-------- SUPPLIED RECORDS --------
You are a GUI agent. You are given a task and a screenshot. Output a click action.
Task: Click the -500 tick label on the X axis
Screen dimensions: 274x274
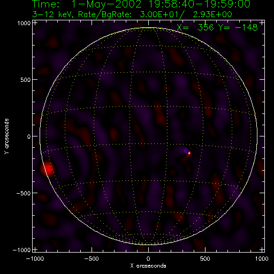[x=92, y=258]
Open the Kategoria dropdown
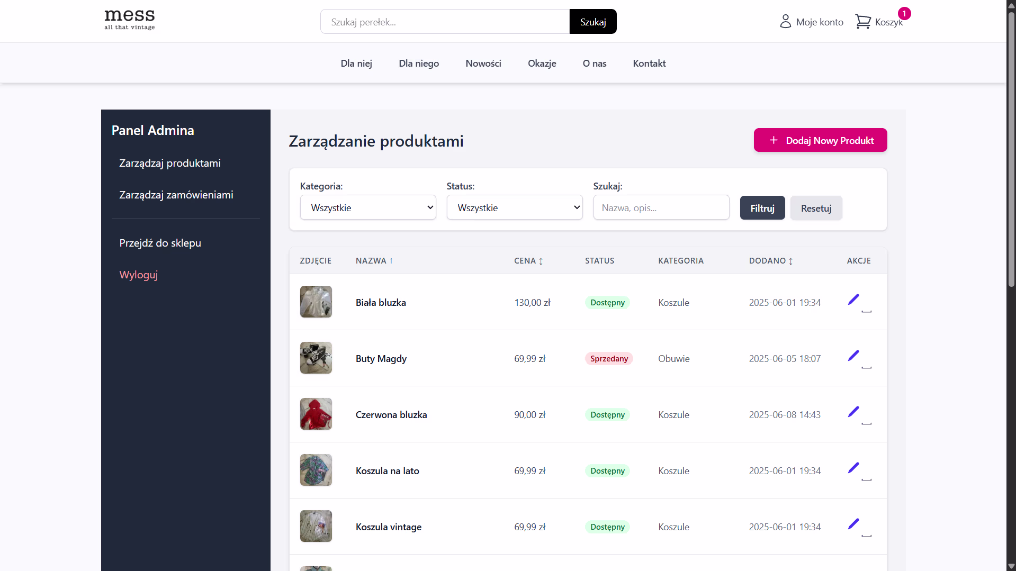The image size is (1016, 571). [x=368, y=207]
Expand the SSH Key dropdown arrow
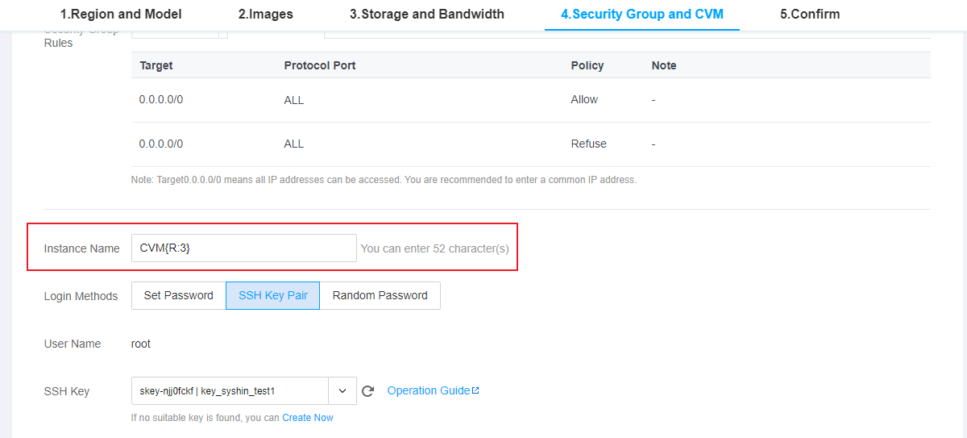Image resolution: width=967 pixels, height=438 pixels. tap(342, 391)
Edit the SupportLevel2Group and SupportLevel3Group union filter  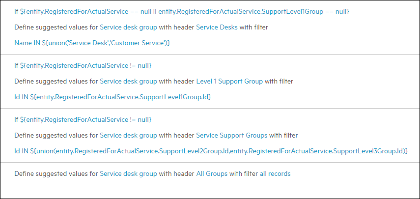click(x=211, y=151)
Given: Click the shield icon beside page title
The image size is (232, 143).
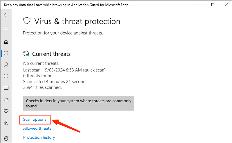Looking at the screenshot, I should tap(27, 21).
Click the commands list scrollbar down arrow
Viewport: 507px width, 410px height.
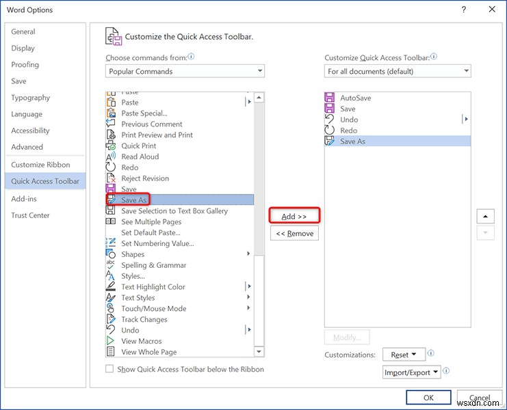click(x=259, y=351)
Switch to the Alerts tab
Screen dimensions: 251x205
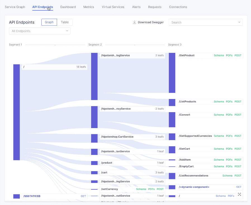click(x=136, y=7)
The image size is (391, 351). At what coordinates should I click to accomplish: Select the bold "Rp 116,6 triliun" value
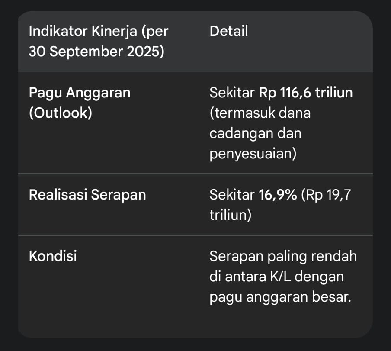306,93
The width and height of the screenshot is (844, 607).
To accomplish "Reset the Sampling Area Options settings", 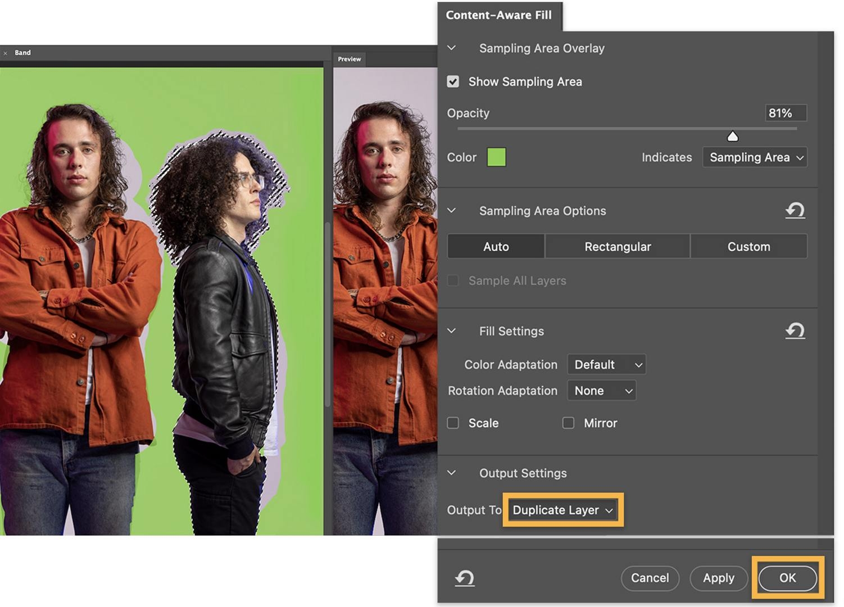I will pyautogui.click(x=795, y=210).
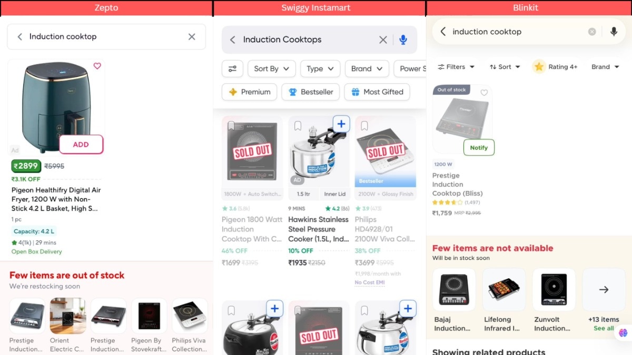This screenshot has width=632, height=355.
Task: Select the Rating 4+ filter chip
Action: (x=555, y=67)
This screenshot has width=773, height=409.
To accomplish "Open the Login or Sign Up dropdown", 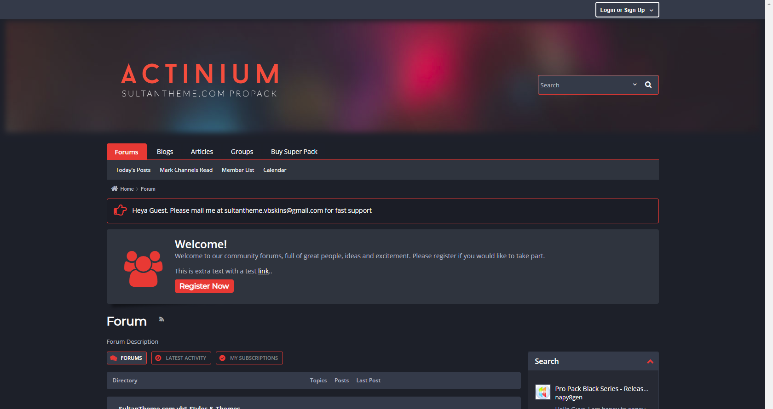I will 627,10.
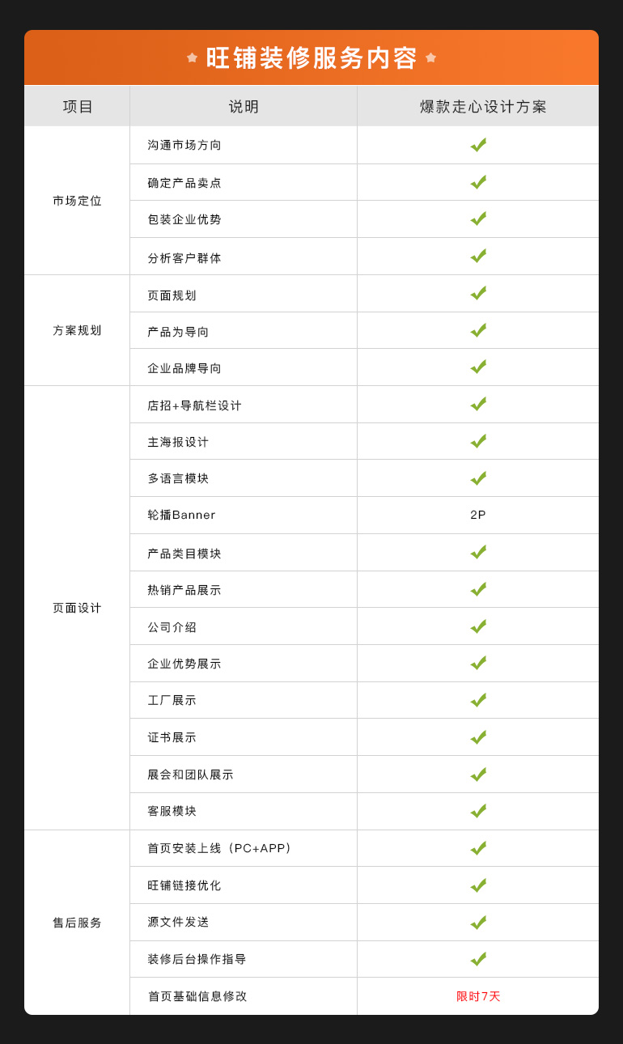The height and width of the screenshot is (1044, 623).
Task: Click the 2P value for 轮播Banner
Action: point(478,515)
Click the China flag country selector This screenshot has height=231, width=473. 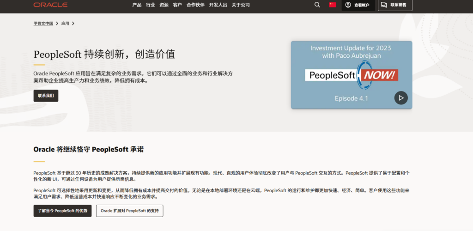click(x=332, y=5)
--------
[WHAT THE TASK REQUIRES]: Retype everything from the first line of the entries down to the line containing "The image size is (1016, 571). [x=368, y=207]", including both ends, and leave the pictures out.

[SOLUTION TO THE PROBLEM]:
You are a GUI agent. You are given a task and a screenshot. Output a click action.
Task: Click the -500 tick label on the X axis
Screen dimensions: 274x274
[x=92, y=258]
Open the Kategoria dropdown
The image size is (1016, 571). [x=368, y=207]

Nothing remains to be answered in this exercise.